New Civil War Movie Has Launched a New Round of Conspiracy Theories; CA and TX are United???

A new movie about a new Civil War in America will be released in April of 2024 but it already has the usual, conspiratorial minded (RW morons) up in ‘arms.’

According to Vice:

The trailer has “….Right wing grifters online” already deciding “that the film is ‘predictive programming’—an example of shadowy deep state elites using their control of the media to prepare the population for an actual civil war.”

YIKES!:

Predictive programming is a long-running conspiracy theory that claims powerful Hollywood elites are using the media to program the populace. The idea is that, at the behest of the Illuminati or somesuch, Hollywood makes films like Civil War to normalize the idea of conflict between the states. Philosopher Alan Watt coined the term and it’s been used ever since to explain away the eerie similarities people find between art and the real world.

Second civil war stories help Americans make sense of specific moments in political time. Decades later, they often appear strange. In the 1990s, HBO aired a made-for-TV movie directed by Joe Dante of Gremlins fame. This largely forgotten black comedy starred Phil Hartman as an American president facing a populace worried about special interest groups and immigrants changing the electoral college. It’s essentially the Great Replacement Theory as a dark comedy

More than a quarter century later, the racist conspiracy theory persists, and so does the country. These stories about America going to war with itself didn’t come to pass. The odds are good that Civil War won’t either.

Wait, Why Are Texas and California on the Same Side in A24’s ‘Civil War’?

But one aspect of the trailer is harder to swallow than the concept of civil war itself: the part where the president refers to “the so-called Western Forces of Texas and California.”

Texas and California, fighting side-by-side? What in the name of horseshoe theory is happening here? In what scenario would the two almost diametrically politically opposed states, that the L.A. Times just labeled “the liberal bastion on the left coast, and the conservative Southern garrison on the Gulf,” possibly secede together?
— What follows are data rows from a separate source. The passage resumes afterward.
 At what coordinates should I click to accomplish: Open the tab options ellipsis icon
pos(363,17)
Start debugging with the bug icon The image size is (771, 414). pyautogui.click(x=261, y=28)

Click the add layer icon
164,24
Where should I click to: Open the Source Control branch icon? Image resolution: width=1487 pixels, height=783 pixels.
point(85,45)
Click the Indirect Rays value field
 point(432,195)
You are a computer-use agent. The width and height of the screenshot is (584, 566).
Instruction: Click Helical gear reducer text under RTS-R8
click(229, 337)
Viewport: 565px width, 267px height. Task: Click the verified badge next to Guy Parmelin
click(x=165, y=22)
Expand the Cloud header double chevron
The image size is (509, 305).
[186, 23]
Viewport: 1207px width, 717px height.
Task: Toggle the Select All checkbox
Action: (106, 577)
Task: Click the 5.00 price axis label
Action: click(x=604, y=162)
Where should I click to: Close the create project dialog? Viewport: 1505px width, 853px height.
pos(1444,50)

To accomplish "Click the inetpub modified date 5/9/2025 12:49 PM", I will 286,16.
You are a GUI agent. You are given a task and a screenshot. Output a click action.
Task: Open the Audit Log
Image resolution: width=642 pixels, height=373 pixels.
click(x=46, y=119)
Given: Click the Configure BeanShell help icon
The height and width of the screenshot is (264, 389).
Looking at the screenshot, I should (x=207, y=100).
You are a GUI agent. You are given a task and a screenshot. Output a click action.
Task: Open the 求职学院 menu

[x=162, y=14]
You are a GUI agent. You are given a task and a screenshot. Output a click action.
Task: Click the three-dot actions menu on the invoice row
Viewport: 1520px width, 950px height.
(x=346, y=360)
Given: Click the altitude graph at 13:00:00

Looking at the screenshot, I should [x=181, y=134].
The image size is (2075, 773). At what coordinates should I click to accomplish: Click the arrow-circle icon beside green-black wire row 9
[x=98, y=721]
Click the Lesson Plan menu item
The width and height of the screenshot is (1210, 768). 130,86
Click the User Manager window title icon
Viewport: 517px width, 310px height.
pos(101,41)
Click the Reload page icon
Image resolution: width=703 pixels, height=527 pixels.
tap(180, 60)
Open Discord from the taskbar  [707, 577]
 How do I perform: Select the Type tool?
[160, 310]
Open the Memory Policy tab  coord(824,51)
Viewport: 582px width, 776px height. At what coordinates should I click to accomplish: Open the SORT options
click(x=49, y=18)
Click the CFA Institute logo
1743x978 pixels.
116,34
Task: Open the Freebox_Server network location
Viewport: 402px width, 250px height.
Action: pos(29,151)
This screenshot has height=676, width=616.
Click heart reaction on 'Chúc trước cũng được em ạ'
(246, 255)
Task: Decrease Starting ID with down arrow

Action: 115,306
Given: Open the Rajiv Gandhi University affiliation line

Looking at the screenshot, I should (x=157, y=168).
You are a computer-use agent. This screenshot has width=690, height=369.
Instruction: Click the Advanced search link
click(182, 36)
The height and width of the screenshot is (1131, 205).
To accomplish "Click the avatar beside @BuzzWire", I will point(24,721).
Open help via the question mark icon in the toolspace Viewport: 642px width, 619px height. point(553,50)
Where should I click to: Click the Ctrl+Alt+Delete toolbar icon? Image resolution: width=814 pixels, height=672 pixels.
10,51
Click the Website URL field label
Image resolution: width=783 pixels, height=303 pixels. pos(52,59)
Have Dodgers fans forgiven the Astros for sign-stealing? Have the Longhorns lain down with the Trojans and admitted that Vince Young’s knee touched the turf? Have lovers of Tex-Mex conceded that Cal-Mex is quite tasty too? “In this land, anything is possible,” Civil War’s tagline states. Apparently so!

Garland is far from the first to envision a future U.S. civil war, but speculative fiction and nonfiction devoted to that topic is more likely to forecast Texas-California conflict than accord. Uneasy coexistence is about the best they ever manage. In Marvel’s Ultimate Comics: The Ultimates, for instance, both states secede, but they form their own nations.